After the performance...



http://www.theplaza.com/

Wednesday, April 6, 2011

Waitlisted

Last Friday I was thrilled to get into an online class that I had been wait listed to get in.

And then I listened to the first lecture and understood immediately why so many people had dropped out of the class, enabling me to get in.

I immediately regretted my acceptance into the class, but there was nothing I could do - I was screwed.  I had to take the class because Friday was also the absolute last day to register for classes - as well as the last day to drop the less than desirable ones without any financial consequence. 

So I'm stuck listening to this professor all semester who I can hardly understand because his accent is so thick.  I don't want to make this out to be or sound racist.  I have plenty of friends and acquaintances from all around the world - some with fabulous accents, that can, at times, be challenging to understand.  However, I don't pay money to listen them talk, nor do they make take exams on what they say.

You may think I'm exaggerating.  I promise.  I'm not.

In fact, a King's student worker dropped by my cubicle this evening as I was listening to yet another miserable lecture.

She came to inquire, "What language is that in?"

I placed the lecture on pause and explained, "It's English - with a really heavy accent."

"Really?  I thought you were listening to a lecture in Estonian or something.  I was like wow - Katrina must be so smart."

Shoot.  Maybe I should have played it off... it's always good to have the students you work with think you're smart...

I haven't told my dad the news yet, but I know he'll get a kick out of it - and then he'll say something about how he always requests a different doctor when he gets one that he can't understand.

My dad's a great man - and funny.

Last time I was wait listed for a class, and asked my dad to pray that I'd get in, he was thoroughly confused.  Rather than wait listed, he thought I was trying to get into a weightlifting class.  He couldn't understand first off, why I would want to take a weightlifting class, and secondly, why in the world would Fuller Theological Seminary be offering such a class.

Tuesday, April 5, 2011

33rd Street

"I can’t believe you’re doing this!”  I heard the words through sobbing cries, but I didn’t know where the voice was coming from.  I took a few more steps and turned to see a man and a woman and tucked away on a less than private cement stairwell on 33rd Street, not too far from Madison Square Garden.

The woman continued on through her tears, “I gave up EVERYTHING to come here to be with you…”
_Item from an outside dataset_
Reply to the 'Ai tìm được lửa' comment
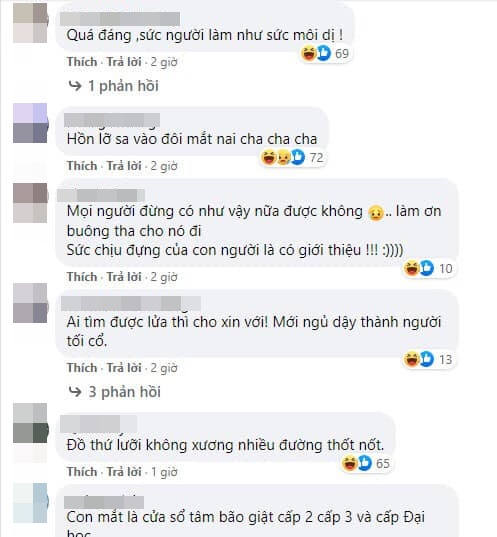Screen dimensions: 497x537 (x=124, y=367)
She carried on, distraught, while he sat with a numb look on his face, displaying no emotion at all.  He already knew he was an a** hole (or so that is my interpretation), so he took the beating by his now ex-girlfriend, or perhaps ex-fiancĂ© without much response.

Then again, I didn’t linger to hear any more of their break up conversation, so I can’t say for certain whether or not he offered a rebuttal.  Instead, I maintained my pace and continued down 33rd Street with my eyes fixed on the Empire State Building. 

I considered for a moment that maybe I should go back, and see if she wanted to talk or go for coffee or drinks later on.  But the timing seemed terrible, and I’m thinking I would have creeped her out, like the man who creeped me out at the bus stop my freshmen year of college – the one who passed by the bus stop several times and then finally came up to me,  handing me a small piece of paper.  He explained, “I couldn’t help but notice you – I would love to take out for coffee some time.  Here’s my number.”  I think he was 27 – I was 18.

But I felt bad for this woman who was probably in her mid-30s.  I couldn’t imagine moving to a city like New York for someone else and for someone else’s dreams - only to have that someone say, “See ya later.”

With the Empire State Building in view it was easy for me to remember why God brought me here – to be a part of what he is doing in and through the lives of college students at The King’s College. 

I pondered the woman’s words, and the reality that I gave up EVERYTHING to be here too, but I came because of God – because I trust him.  But what is different, is that I know He’ll never say, “See ya later.”  I’m so thankful that God has got my back no matter what happens or where I go in life.